いくら浅草歌舞伎が若手の修行の場とはいえ、これで木戸銭を払うには、客の方にも相当の鷹揚さが必要である。浅草の仲見世界隈で見かけるような観光客向けの歌舞伎もどきのイメージと大差ないものを見せられるのも、なかなかしんどい。
どの役者も教わった通りに演じようとしているのはよくわかるが、それで『対面』の舞台がその様式性を伴っての華やかなものになるかといえば、そういうわけにはいかない。
それを象徴するのが松也の五郎。顔の隈取りはなかなか立派で綺麗。腕をクロスして手のひらを目一杯広げて形になろうという意識も伝わってはくる。しかし、内面から発する力強さはまるでなく、カドカドの動きにも精彩を欠き、荒事の役としては全く失格である。そもそも、この一幕ではかつて大磯の虎で出ており、最近では『忠臣蔵』で顔世を演じていた役者に、五郎をさせる興行主の意図がわからなかった。筋書によると、本人も驚いているようだが、いったい松也はどの方向に向かうのか、観ている方も戸惑うばかりだ。
壱太郎の十郎は、やることにソツはないが、自分の居所を気にしすぎていて(これは全ての役者に共通するが)、肝心の敵討ちの気持ちが伝わってこない。抜き衣紋はやや浅い。

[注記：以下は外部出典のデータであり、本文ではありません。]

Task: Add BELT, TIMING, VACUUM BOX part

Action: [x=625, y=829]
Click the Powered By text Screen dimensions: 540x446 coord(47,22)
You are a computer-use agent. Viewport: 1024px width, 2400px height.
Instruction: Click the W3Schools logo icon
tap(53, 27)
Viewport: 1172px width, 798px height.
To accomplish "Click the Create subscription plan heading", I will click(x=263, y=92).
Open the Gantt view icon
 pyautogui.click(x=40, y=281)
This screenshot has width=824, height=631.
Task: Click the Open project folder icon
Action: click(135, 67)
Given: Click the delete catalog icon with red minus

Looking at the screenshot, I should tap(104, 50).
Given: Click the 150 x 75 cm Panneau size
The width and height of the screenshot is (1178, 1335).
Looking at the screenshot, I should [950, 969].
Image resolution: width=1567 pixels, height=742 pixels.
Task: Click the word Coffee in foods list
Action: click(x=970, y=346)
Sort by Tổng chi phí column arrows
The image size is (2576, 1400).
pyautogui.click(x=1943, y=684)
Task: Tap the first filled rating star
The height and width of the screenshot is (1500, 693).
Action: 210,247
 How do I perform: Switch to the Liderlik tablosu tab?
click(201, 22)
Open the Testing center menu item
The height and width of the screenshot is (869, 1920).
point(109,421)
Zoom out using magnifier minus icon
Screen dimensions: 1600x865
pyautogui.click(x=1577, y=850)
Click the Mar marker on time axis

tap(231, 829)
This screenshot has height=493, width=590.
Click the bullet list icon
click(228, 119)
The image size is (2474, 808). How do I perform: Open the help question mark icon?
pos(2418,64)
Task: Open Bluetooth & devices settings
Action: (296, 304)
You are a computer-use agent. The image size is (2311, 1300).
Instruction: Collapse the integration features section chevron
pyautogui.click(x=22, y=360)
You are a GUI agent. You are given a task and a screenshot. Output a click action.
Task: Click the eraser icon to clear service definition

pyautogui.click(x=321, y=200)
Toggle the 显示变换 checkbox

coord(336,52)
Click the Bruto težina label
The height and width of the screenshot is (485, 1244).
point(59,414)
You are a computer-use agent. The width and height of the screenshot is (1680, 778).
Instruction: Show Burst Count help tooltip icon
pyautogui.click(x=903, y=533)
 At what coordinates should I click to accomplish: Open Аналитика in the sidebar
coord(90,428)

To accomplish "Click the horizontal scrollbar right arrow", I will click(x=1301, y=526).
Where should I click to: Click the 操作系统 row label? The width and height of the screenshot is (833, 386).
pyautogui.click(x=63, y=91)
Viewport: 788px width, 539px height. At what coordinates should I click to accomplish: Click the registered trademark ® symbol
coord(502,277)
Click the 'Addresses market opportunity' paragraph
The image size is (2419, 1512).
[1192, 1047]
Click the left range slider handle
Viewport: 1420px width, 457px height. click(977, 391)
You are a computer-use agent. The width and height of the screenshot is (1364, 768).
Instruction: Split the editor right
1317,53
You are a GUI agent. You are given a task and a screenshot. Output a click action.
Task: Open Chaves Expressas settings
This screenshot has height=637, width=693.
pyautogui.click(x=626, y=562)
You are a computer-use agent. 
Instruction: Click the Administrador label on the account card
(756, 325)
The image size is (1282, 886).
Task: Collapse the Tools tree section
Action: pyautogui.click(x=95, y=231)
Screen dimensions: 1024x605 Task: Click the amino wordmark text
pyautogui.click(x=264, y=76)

海老蔵の工藤は、この座組ではこの役にならざるを得ないとは思うし、そんなに悪くもなかったが、やはり五郎で観たいものだ。上座に移ってから、花道の五郎と十郎のやりとりを、後見が出てくるまでじっと顔を向けて見入っていたのは、良くない。
米吉、梅丸の二人の女形は、若いだけに綺麗。梅丸は「ちっちゃい秀太郎」という感じで可愛かった。
この座組で一番良かったのは、新十郎の梶原景高。
『湯殿の長兵衛』海老蔵が初役で幡随院を演じる。これも『対面』同様、まだ客を呼べるレベルのものではない気がするが、それでも曲がりなりにもドラマ性を感じたのは、孝太郎の女房、愛之助の水野、右之助の近藤など、周囲がしっかりしていたからだろう。
海老蔵の長兵衛は、黙阿弥の台詞廻しとは無縁であったが、死を常に意識した役作りであり、案外面白く観れた。特に、三幕目の水野邸座敷、湯殿が良い。
愛之助の水野は、逆に台詞廻しがうまい。上方役者でありながら、黙阿弥物もこなせる力量は、さすがに仁左衛門譲りである。
ここでも新十郎の舞台番がとても良かった。
 
筋書は、ダンディズムを共通テーマとして執筆者に各芝居の見所を書かせていた。無理矢理感もあったが面白い趣向。これとは別に、矢野誠一の浅草に関する特別コラムが読み応えがあった。